A client who is taking an antibiotic develops diarrhea. As the client resumes a regular diet, the nurse offers yogurt and buttermilk, but also observes that the client has several small bruises. Which additional dietary change should the nurse offer?

Answer & explanation

Correct: Foods rich in vitamin K.

The presence of multiple small bruises in a client who has been taking antibiotics and had diarrhea suggests vitamin K deficiency. The intestinal microbiome normally produces a significant portion of the body's vitamin K through bacterial synthesis. Broad-spectrum antibiotics disrupt this flora, and prolonged diarrhea further reduces absorption, both leading to reduced vitamin K availability.
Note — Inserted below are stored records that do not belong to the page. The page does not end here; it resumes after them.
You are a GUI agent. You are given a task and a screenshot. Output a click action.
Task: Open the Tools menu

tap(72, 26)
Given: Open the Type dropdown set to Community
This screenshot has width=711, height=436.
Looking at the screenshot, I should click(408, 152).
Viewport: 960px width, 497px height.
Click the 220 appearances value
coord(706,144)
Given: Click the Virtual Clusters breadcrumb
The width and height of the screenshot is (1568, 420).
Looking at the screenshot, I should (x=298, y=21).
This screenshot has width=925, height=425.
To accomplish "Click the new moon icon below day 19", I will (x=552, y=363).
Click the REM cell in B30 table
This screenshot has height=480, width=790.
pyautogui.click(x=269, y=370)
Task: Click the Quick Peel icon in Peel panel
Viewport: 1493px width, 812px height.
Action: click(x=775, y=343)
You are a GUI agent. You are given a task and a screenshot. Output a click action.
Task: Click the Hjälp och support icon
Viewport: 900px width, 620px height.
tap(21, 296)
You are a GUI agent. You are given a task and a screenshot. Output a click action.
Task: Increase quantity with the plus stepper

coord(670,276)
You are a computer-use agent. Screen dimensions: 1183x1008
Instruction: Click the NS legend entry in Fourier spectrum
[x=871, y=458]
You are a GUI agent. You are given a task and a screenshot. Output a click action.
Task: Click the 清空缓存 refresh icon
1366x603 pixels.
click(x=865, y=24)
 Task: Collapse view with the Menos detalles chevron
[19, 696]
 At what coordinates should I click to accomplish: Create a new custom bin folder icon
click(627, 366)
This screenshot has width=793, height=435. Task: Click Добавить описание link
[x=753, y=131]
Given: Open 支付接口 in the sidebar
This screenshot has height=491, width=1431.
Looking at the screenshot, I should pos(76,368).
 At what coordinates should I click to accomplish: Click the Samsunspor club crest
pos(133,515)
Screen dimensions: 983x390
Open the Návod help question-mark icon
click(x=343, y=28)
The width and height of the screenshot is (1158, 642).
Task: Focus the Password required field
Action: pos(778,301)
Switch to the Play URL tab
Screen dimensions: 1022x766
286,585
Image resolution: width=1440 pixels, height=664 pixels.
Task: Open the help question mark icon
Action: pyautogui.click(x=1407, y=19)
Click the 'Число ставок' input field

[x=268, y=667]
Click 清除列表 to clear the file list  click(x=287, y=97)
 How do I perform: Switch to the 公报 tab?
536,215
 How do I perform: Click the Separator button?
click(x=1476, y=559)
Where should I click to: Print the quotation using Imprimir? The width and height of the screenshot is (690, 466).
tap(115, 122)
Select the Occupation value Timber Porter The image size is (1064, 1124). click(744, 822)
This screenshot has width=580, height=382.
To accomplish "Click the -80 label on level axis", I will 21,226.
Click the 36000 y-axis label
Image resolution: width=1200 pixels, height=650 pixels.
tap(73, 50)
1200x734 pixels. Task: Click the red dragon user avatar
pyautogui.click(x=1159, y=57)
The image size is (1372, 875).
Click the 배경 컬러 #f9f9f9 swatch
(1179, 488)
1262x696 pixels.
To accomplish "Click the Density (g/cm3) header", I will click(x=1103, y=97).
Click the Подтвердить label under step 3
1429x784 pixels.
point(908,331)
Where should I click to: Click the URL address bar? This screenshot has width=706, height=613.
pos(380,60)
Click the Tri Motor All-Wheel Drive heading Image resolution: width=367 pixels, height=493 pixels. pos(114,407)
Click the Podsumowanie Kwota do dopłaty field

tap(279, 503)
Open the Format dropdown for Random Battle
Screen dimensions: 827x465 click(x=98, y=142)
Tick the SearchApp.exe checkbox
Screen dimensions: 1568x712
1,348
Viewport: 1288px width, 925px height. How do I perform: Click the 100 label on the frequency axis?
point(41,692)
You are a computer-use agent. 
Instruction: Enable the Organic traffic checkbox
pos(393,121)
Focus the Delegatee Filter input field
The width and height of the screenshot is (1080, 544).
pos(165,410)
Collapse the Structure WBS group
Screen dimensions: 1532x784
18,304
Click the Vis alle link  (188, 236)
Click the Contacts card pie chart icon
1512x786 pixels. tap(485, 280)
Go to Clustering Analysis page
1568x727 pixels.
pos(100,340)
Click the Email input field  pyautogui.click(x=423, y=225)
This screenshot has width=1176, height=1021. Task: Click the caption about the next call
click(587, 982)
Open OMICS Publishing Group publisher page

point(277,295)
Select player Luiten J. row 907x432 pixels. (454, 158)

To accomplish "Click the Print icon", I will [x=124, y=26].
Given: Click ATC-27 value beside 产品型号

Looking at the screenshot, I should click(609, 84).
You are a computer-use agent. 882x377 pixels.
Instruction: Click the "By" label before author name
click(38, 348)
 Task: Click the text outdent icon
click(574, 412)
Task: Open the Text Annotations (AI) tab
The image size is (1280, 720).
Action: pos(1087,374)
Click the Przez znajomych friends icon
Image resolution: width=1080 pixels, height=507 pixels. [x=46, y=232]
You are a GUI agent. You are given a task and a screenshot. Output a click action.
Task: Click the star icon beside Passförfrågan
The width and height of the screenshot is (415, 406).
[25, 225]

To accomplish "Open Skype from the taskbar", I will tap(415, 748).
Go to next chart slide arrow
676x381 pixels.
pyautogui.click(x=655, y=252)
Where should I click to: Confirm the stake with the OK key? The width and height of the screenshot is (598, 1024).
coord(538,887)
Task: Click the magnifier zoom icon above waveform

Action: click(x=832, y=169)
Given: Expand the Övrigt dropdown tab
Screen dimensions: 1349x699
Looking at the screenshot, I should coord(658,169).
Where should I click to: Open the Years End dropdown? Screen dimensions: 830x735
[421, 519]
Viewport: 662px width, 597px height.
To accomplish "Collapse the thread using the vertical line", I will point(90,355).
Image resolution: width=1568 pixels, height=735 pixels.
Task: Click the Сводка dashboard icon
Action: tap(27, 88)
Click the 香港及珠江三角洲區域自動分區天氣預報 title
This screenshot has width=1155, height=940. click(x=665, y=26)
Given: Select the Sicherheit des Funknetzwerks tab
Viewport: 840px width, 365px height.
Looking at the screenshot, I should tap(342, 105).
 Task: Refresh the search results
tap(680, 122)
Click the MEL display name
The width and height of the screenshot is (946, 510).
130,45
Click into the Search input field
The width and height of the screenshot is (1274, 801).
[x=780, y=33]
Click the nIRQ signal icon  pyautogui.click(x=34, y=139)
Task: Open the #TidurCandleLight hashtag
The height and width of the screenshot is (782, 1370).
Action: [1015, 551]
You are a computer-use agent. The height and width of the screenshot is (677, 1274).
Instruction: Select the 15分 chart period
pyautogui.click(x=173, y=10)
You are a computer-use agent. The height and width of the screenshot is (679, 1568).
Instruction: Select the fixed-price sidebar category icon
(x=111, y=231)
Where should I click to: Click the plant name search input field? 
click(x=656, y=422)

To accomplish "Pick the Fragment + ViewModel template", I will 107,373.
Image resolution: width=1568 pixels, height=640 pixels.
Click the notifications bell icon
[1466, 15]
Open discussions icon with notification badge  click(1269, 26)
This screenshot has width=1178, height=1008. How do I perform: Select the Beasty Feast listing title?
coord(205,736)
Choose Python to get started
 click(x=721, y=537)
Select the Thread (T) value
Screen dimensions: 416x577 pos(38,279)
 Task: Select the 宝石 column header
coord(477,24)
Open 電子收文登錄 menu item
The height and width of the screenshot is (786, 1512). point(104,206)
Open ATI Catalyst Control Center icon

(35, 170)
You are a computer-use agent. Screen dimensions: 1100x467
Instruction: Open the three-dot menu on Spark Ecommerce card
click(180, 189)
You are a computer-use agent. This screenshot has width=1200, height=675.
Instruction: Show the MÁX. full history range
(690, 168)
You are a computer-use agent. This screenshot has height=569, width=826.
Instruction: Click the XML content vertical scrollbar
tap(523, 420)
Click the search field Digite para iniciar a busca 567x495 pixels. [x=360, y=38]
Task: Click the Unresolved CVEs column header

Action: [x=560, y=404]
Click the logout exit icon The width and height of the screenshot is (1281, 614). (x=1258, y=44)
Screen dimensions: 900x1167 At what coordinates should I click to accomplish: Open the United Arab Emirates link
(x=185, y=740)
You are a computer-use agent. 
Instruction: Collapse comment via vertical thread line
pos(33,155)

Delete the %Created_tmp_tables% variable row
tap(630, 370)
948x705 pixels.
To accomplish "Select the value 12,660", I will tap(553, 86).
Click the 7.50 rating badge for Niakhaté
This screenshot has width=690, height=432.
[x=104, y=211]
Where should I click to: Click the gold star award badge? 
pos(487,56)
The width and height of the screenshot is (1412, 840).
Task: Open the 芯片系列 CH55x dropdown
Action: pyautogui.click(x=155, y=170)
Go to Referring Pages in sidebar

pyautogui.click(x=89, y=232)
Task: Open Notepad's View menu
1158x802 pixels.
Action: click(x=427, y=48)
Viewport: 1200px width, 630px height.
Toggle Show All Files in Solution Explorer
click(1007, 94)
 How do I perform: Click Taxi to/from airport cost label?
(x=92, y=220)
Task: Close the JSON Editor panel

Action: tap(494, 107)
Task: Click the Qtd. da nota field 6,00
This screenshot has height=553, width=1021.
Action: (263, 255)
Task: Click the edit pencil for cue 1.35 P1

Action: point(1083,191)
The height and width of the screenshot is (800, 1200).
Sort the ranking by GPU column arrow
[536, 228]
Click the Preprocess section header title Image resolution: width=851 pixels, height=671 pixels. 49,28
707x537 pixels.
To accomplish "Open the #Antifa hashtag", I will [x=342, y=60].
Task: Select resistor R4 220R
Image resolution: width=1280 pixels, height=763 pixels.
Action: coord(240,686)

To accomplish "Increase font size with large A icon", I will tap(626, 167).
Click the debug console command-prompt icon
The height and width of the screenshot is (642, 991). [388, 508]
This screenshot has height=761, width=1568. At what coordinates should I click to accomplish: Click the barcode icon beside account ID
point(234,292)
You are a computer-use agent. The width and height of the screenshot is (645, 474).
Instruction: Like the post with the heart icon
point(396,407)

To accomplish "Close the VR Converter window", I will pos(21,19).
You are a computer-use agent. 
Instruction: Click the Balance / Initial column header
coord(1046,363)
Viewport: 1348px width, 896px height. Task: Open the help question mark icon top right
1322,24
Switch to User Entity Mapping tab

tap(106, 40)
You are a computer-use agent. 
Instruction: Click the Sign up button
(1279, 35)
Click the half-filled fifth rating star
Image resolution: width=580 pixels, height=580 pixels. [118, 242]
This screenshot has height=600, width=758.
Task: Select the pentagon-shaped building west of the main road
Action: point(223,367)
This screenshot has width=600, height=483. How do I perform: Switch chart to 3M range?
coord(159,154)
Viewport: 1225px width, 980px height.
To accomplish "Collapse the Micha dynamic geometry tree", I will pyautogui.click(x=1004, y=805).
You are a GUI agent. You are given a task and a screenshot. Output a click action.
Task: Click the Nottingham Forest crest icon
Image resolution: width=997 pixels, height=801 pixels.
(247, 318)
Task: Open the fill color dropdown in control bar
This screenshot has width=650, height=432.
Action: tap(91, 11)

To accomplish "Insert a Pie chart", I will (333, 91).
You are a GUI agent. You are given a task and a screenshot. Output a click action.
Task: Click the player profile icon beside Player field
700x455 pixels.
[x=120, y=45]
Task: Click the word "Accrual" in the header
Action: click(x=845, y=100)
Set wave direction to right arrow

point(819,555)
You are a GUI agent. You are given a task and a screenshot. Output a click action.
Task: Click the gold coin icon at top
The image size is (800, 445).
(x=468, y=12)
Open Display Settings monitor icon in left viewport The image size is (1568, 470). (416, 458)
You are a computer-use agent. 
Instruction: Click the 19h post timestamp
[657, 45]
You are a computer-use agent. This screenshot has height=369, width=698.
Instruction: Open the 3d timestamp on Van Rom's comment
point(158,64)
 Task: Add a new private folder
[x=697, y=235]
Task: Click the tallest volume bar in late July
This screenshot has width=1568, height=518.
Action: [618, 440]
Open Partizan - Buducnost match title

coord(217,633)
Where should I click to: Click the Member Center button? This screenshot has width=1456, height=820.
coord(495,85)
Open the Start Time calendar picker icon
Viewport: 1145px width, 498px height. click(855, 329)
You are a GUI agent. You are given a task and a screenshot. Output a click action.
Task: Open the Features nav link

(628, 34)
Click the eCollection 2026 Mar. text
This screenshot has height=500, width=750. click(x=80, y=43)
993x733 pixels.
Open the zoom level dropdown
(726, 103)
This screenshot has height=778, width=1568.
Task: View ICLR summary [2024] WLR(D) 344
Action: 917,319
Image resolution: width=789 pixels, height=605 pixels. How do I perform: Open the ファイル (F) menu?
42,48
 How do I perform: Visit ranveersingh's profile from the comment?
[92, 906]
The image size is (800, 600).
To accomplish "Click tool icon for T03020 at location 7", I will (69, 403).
Vitamin K is essential for the synthesis of clotting factors II, VII, IX, and X; deficiency impairs coagulation and results in easy bruising and bleeding. Offering foods rich in vitamin K — such as dark leafy greens, broccoli, and cabbage — directly addresses this deficiency and supports clotting factor synthesis. Yogurt and buttermilk were already offered to replenish gut flora and address the diarrhea. Increased proteins rich in iron would address anemia from blood loss but not the underlying bruising mechanism. Potassium-rich fruits address electrolyte imbalances from diarrhea but do not resolve coagulopathy. Reduced cholesterol and fats is a long-term cardiovascular intervention with no relevance to bruising in this acute context. Vitamin K-rich foods are therefore the most appropriate additional dietary recommendation.